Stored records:

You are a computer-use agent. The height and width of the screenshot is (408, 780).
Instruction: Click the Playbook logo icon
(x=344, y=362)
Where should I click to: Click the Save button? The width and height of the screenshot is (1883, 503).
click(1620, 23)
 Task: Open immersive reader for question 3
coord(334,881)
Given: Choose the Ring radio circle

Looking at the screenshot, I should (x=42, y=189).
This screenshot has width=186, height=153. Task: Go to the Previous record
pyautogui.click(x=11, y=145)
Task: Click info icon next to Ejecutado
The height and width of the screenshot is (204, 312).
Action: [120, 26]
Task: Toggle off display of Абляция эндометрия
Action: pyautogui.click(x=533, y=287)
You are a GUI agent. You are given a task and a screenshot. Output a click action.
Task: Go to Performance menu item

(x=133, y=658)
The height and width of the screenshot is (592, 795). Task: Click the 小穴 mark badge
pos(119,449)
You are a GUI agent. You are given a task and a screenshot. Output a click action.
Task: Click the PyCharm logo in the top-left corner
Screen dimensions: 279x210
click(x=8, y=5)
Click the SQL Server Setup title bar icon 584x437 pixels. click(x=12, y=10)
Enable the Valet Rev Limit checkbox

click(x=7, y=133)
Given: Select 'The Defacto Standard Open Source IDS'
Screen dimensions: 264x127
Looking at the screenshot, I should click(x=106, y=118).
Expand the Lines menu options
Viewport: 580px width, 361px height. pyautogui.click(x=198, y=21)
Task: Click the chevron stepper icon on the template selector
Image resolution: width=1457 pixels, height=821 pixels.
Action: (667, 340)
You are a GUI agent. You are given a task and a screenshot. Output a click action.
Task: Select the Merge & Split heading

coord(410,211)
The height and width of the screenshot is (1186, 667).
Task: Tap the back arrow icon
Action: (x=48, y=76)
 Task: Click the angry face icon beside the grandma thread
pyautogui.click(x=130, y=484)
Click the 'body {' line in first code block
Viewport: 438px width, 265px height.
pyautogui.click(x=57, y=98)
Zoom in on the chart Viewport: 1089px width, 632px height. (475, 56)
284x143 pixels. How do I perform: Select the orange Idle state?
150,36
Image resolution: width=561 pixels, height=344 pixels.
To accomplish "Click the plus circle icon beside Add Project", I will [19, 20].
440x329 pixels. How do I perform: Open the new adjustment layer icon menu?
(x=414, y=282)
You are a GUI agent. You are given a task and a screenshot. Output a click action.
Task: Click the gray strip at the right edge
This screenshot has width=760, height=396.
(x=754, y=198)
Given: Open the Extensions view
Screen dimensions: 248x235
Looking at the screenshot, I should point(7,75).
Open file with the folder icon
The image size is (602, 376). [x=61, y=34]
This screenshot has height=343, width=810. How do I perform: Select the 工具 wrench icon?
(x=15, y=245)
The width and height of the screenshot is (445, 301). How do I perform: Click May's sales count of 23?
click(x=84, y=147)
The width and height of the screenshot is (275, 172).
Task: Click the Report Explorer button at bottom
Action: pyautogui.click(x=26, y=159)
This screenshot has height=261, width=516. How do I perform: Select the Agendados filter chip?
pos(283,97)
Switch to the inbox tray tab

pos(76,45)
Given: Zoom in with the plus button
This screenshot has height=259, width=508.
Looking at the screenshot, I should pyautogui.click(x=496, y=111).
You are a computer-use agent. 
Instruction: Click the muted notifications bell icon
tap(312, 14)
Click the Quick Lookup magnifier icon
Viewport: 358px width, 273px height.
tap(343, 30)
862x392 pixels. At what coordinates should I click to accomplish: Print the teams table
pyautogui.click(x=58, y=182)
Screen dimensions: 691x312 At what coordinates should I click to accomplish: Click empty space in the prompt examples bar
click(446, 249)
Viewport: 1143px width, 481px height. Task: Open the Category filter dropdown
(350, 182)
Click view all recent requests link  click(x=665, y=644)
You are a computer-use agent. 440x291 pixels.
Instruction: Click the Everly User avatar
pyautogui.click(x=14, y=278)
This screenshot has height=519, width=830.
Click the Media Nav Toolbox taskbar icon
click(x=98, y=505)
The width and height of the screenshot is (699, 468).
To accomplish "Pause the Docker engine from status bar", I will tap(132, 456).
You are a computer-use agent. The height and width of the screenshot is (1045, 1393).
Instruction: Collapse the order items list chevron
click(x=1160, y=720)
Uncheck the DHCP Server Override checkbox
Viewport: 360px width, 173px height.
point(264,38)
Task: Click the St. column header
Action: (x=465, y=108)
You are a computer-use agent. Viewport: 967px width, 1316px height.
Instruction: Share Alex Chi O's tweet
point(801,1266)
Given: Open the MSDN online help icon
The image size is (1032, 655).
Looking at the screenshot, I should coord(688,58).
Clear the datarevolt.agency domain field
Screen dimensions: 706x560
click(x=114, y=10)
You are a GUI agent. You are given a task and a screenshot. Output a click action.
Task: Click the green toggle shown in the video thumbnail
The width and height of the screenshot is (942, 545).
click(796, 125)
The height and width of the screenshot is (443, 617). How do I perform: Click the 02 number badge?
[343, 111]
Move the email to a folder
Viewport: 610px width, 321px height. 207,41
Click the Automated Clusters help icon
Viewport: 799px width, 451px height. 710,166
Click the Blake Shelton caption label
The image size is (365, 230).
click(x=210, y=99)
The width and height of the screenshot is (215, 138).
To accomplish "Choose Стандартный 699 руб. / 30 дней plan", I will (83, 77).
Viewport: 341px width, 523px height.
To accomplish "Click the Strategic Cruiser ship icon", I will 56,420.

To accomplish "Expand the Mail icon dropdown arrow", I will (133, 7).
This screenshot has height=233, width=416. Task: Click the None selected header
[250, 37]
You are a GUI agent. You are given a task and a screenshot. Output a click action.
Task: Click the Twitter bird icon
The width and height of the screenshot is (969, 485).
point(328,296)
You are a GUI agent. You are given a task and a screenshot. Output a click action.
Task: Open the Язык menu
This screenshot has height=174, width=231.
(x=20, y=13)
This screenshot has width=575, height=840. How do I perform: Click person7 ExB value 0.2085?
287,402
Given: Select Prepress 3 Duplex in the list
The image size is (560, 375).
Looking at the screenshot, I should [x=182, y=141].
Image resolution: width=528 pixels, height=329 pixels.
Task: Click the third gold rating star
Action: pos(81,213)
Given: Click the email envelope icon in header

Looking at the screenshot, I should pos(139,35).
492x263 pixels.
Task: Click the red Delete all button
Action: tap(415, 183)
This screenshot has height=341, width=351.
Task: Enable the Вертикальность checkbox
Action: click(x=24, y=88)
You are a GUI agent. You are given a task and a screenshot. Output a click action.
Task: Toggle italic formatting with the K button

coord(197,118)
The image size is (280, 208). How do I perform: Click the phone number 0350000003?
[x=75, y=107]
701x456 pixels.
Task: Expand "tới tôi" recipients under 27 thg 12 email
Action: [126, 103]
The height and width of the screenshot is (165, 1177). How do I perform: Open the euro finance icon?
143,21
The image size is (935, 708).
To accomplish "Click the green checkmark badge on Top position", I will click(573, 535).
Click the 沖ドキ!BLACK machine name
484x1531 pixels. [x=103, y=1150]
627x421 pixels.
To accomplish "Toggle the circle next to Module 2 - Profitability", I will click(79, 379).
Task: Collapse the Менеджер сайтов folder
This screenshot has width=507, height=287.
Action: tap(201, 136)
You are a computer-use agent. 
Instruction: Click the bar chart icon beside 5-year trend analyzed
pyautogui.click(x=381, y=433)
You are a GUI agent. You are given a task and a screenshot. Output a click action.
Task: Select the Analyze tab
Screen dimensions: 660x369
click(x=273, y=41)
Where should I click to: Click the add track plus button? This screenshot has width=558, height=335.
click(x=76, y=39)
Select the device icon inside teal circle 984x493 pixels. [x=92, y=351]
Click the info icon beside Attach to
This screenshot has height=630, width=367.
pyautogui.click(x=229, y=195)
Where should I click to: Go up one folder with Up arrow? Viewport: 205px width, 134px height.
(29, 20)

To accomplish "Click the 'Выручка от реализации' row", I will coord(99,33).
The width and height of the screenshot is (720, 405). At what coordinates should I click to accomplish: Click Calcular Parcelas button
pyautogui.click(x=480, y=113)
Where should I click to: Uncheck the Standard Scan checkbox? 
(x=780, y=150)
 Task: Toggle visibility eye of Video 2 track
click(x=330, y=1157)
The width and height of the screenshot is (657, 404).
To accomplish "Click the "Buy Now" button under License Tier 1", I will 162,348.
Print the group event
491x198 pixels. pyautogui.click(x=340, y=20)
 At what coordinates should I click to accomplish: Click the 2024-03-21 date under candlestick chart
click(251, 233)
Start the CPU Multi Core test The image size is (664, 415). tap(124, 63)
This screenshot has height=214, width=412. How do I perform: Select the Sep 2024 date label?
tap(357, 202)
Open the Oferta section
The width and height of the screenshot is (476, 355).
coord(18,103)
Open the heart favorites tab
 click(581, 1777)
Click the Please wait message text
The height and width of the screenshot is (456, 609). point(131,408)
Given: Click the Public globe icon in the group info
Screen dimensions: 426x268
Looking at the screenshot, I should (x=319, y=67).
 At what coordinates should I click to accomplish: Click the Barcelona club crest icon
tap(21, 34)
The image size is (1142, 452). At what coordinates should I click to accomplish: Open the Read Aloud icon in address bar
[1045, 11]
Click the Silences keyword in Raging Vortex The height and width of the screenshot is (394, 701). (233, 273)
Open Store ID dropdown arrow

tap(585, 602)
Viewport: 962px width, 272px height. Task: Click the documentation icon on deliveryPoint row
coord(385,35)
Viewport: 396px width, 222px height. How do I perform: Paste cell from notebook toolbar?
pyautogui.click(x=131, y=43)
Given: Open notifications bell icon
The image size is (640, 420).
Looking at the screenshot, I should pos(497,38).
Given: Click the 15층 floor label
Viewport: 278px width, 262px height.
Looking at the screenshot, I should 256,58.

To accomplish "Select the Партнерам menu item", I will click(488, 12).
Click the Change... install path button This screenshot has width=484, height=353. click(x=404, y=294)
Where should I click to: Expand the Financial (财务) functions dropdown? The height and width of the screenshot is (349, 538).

Task objective » When a line of the records has the word "will", pick it out and copy it.

Response area »
To accomplish "Click the plus circle icon beside Add Project", I will [19, 20].
To accomplish "Pause the Docker engine from status bar", I will tap(132, 456).
To accomplish "Choose Стандартный 699 руб. / 30 дней plan", I will (83, 77).
To accomplish "Click the Strategic Cruiser ship icon", I will 56,420.
To accomplish "Expand the Mail icon dropdown arrow", I will (133, 7).
To accomplish "Click the green checkmark badge on Top position", I will click(573, 535).
To accomplish "Toggle the circle next to Module 2 - Profitability", I will click(79, 379).
To accomplish "Click the 'Выручка от реализации' row", I will coord(99,33).
To accomplish "Click the "Buy Now" button under License Tier 1", I will 162,348.
To accomplish "Select the Партнерам menu item", I will click(488, 12).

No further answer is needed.